Rant ahead. Criticisms of the language and the language idioms are interspersed.
Disclaimer: I've been wrong about C# before. My lack of understanding may be caused by my lack of knowledge. If I am proven wrong, then I become a better programmer, which I appreciate, so contradict me freely.
Why do we do this to ourselves?
We don't use "goto", of course, because we want our iteration to be structured.
But "for" is only for collection iteration with indexing. For everything else, we use "while", even though "for" gives the reader the accumulator variable, means of accumulation, and end condition upfront. And then we scatter in a few "break"s to confuse the hurried reader further.
We use "for" instead of "foreach" for performance
On lists that could have been arrays. We always call "ToList", never "ToArray".
We don't need discriminated unions. Classes and interfaces are enough for any situation.
And then we "switch" on them and have to repair bugs having to do with missing cases that were created later.
We don't use static fields and singleton classes. Instead, we use dependency injection frameworks to ensure that only one instance of each class is generated and that all other classes have access to that instance. Which is different.
We don't have an order of compilation below the project level. Every class in a project, unless it is private to another class, is accessible from every other class. We deal with circular class dependencies by not worrying about them. Code goes wherever happens to feel best at the moment.
"IConvertsFooToBar" is supposed to be prettier than "Func<Foo, Bar>" for some reason.

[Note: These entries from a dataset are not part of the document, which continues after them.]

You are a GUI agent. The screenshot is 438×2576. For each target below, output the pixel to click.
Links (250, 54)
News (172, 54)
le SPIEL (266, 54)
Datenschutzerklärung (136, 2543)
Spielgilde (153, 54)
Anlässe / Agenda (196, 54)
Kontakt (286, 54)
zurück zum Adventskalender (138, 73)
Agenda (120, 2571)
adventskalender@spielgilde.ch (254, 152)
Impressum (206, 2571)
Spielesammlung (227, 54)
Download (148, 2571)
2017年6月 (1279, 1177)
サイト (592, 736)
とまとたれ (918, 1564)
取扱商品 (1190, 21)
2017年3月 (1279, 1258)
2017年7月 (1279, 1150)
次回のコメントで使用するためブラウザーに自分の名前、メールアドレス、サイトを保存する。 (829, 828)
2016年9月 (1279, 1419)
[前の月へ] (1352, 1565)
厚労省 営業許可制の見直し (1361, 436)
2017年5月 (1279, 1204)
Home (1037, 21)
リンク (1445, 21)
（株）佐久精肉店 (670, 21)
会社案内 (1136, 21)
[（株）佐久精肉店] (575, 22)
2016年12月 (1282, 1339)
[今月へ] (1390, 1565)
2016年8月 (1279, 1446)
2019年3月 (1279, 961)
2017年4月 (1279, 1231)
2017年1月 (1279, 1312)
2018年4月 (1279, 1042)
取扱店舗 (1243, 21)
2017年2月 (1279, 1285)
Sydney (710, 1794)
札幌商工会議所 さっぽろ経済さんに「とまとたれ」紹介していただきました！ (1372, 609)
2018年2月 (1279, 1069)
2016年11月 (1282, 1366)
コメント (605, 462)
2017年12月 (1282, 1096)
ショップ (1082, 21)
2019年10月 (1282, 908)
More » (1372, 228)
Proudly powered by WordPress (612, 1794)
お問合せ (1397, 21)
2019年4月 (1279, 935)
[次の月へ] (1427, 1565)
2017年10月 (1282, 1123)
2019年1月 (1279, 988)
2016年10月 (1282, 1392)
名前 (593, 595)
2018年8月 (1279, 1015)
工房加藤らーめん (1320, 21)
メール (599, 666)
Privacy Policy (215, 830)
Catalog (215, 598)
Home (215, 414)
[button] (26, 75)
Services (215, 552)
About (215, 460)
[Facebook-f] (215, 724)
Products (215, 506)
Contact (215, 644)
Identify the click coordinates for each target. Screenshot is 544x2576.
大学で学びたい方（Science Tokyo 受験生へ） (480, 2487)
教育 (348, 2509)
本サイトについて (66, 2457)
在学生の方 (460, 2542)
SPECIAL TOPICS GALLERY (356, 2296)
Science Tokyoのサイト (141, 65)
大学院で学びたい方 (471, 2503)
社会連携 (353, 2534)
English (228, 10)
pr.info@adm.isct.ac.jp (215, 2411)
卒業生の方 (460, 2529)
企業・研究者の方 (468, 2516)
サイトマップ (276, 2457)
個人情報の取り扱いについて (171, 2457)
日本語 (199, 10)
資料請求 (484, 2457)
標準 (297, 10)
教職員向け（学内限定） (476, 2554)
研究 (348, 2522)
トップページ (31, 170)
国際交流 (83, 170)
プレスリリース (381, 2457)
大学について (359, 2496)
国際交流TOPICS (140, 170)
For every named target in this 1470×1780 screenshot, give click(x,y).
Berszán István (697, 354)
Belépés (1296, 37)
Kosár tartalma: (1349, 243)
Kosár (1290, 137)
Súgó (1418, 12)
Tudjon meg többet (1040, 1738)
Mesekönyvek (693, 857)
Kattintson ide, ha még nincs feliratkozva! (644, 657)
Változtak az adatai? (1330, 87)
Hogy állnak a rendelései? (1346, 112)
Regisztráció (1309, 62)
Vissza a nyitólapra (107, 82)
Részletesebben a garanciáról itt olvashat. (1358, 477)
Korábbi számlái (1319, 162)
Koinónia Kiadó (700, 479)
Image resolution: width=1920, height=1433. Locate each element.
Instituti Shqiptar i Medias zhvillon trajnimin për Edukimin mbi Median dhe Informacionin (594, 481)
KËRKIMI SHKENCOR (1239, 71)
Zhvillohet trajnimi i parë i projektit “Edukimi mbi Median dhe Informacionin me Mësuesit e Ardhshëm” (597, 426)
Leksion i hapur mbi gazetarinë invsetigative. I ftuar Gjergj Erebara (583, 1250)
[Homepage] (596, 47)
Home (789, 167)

Granted, "Func" is an ugly word. But I guess we had already used up all the punctuation elsewhere.
And we need to have separate "Func" and "Action" delegates since you can't have a value of type "void".
We use static typing so that we can be sure that all representable cases are valid.
Unless they're null. Anything could be null. (Except structs, but we don't use structs.)
"default". Without "default", you have to make two versions of every generic method, one for classes and one for structs. With "default", we still have to make two versions of every generic method since the two have completely different behaviors. For classes, it returns "null", which might blow up your program if you're not on guard. For structs, it returns an instance in which every field is set to its own "default", which is significantly worse since it's very difficult to detect.
Exceptions are unexceptional. We wrap deep calls in try/catch because something in there will probably throw an exception at some point, and just because there was an exception doesn't mean that we need to crash now.
Everything is a "manager". "Manager" is pretty close to synonymous with "class" when you think about it.
I'm tired. I miss programming functionally.